Между тем время шло, а Гоч все не появлялся. При всей скромности своих собственных бытовых потребностей Невпрус был не настолько генералиссимус, чтобы полагать, что на сто рублей можно жить вечно[1]. Конечно, можно было предполагать какое-то воспомоществование со стороны проводницы Шуры (ее образ в описании Гоча произвел на чувствительного Невпруса весьма трепетное впечатление), однако сомнительно было, что гордый горец станет так долго жить на содержании трудящейся женщины. Здесь крылась какая-то тайна, и она раскрылась при новом посещении Гоча, последовавшем в разгаре лета. Выяснилось, что Гоч все это время не сидел без дела.

Поначалу ему посчастливилось попасть в сообщество азербайджанцев, вместе с которыми он начал торговать цветами. Впрочем, это продолжалось недолго. Подвело Гоча нечеткое знание азербайджанского языка (он отчего-то все время путал его с лезгинским), а также привычка раздавать цветы детям. Чуть позднее Гоч вышел на осетин, которые охотно приняли его в свою компанию и даже сумели раздобыть ему паспорт.

— Это стоило немалых денег, — сказал Гоч горделиво. — Но ведь самое важное для человека — паспортизация и прописка. Зато это дало мне возможность познакомиться со многими хорошими людьми в милиции, так что скоро я и сам начну работать милиционером. Однако сперва я должен отдать долги. Приходится крутиться, делать дела…

— Как ты крутишься? — изумленно спросил Невпрус.

— В данный момент я продаю свою фамилию, — сказал Гоч.

— Какая у тебя теперь фамилия?

— Неплохая. Я Гочоев. Оказалось, что в Москве немало людей, которые хотели бы купить мою фамилию. Я никому из них не отказываю.

— Фантастично. И что это за люди?

— Толком я не знаю. Они называют себя евреи. Им всем зачем-то нужна моя фамилия. Один сказал, что он без моей фамилии не станет заведующим лабораторией. Сейчас он уже, наверно, заведующий, и если тебе, Невпрус, нужно сделать анализы…

— Мне не нужно делать анализы, — грустно сказал Невпрус. — Я о себе все знаю. А зачем еще может пригодиться еврею твоя фамилия?

— Один из них сказал, что он лектор по сионизму. А со своей фамилией он даже приличное объявление дать не может. Про другое же он не умеет рассказывать… Тебе стало жалко фамилию? Не огорчайся! Когда я выплачу долги осетинам и стану сам милиционером…

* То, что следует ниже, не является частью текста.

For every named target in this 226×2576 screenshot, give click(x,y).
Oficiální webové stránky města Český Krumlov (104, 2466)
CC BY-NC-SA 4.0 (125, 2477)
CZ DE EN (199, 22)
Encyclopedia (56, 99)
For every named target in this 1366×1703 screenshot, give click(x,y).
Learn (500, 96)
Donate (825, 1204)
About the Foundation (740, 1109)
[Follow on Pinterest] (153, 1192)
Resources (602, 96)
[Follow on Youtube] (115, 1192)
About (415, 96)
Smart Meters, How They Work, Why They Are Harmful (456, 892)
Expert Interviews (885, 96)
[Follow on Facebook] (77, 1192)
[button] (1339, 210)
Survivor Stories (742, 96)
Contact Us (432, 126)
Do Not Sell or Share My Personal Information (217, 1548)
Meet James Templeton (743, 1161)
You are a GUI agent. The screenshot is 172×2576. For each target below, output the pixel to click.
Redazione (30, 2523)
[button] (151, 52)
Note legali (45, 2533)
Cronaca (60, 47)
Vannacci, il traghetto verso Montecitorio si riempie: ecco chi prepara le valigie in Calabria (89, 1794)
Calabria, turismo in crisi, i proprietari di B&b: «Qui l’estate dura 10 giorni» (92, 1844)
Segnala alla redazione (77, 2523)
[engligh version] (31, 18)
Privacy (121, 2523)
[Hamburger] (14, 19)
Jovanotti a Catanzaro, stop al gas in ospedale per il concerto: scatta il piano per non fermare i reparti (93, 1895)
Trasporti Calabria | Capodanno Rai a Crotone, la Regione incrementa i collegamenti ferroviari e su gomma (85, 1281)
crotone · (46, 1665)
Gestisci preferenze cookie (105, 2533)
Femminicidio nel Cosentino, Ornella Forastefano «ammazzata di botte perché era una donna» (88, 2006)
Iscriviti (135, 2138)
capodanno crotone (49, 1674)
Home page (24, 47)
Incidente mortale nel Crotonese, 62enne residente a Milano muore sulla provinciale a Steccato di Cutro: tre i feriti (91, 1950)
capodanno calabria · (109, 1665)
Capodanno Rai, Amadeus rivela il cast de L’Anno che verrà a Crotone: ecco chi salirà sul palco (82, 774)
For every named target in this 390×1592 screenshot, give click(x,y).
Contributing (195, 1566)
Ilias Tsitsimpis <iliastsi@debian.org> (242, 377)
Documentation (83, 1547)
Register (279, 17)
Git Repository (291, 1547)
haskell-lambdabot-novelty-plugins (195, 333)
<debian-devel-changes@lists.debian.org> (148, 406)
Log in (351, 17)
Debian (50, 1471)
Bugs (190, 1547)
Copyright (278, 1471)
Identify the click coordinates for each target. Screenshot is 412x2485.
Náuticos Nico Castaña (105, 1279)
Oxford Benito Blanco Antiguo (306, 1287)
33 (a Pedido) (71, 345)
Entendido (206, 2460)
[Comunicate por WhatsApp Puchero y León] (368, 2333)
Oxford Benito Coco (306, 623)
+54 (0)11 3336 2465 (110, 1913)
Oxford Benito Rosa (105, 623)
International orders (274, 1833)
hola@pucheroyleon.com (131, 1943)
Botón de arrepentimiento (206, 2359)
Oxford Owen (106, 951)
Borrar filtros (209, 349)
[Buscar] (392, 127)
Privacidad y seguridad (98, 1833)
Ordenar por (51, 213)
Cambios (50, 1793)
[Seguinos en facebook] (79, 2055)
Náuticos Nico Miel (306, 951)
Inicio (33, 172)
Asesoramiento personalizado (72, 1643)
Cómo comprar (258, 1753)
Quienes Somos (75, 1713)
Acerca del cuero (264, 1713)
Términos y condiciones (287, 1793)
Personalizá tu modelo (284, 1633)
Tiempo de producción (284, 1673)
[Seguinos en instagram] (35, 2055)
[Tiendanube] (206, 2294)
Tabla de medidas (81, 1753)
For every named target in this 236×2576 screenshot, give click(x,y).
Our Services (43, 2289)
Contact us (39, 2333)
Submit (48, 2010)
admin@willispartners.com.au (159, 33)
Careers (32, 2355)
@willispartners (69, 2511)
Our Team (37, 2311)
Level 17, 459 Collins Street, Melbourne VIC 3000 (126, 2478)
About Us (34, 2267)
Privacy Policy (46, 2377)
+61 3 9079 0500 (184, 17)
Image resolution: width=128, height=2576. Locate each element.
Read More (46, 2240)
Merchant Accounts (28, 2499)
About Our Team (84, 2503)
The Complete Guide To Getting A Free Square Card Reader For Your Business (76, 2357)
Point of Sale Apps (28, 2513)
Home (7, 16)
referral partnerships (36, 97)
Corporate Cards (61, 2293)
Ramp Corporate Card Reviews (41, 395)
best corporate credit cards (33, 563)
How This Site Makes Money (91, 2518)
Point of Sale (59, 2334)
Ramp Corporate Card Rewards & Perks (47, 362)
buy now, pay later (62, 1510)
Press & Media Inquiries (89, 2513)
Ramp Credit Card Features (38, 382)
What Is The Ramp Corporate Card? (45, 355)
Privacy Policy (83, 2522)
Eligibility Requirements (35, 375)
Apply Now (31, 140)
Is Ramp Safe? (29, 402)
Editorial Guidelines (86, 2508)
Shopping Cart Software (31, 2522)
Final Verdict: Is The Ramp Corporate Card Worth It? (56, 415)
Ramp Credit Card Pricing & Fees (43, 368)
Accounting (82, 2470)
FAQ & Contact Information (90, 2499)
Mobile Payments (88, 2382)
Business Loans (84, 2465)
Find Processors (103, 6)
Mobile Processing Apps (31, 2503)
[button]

— Ты окончательно испортишь себе трудовую книжку, мой мальчик, — озабоченно сказал Невпрус и вдруг вспомнил, что у него самого никогда не было трудовой книжки («Боже, какую эфемерную жизнь я веду у себя же на родине!»).

— Я знаю, — сказал Гоч с теплотой. — Ты прочил меня в литературу, отец. Но мой час еще не пробил, вот и все. Кстати, кто такой был Мандельштам? Ты читал Мандельштама?

— Это в милиции тебя спрашивали о Мандельштаме? — насторожился Невпрус.

— Да, один милиционер много говорил про него. Милиционер-осетин. Он меня не спрашивал. Он мне сам сказал, что это был лучший советский поэт, потому что он один в то время писал правду. Это он объяснил, в чем была главная из заслуг генералиссимуса.

— В чем же была его главная из заслуг? — против воли поинтересовался Невпрус.

— А-а! Вот ты не знал! У него была широкая грудь осетина. Теперь это стало всем известно. За это мои друзья очень высоко ценят оду Мандельштама, воспевающую генералиссимуса. Никто не смог показать лучше его величие, чем Мандельштам. Вот если б ты, отец, мог написать такое стихотворение…

— Не приведи Господь! — сказал Невпрус, побледнев.

— А жаль, — сказал Гоч огорченно. — Марина говорит, что я тоже мог бы писать стихи. Она находит, что у меня возвышенный слог и высокая душа. Только она считает, что мне подошла бы фамилия Шан-Гирей. Она про это все знает. Она литературовед.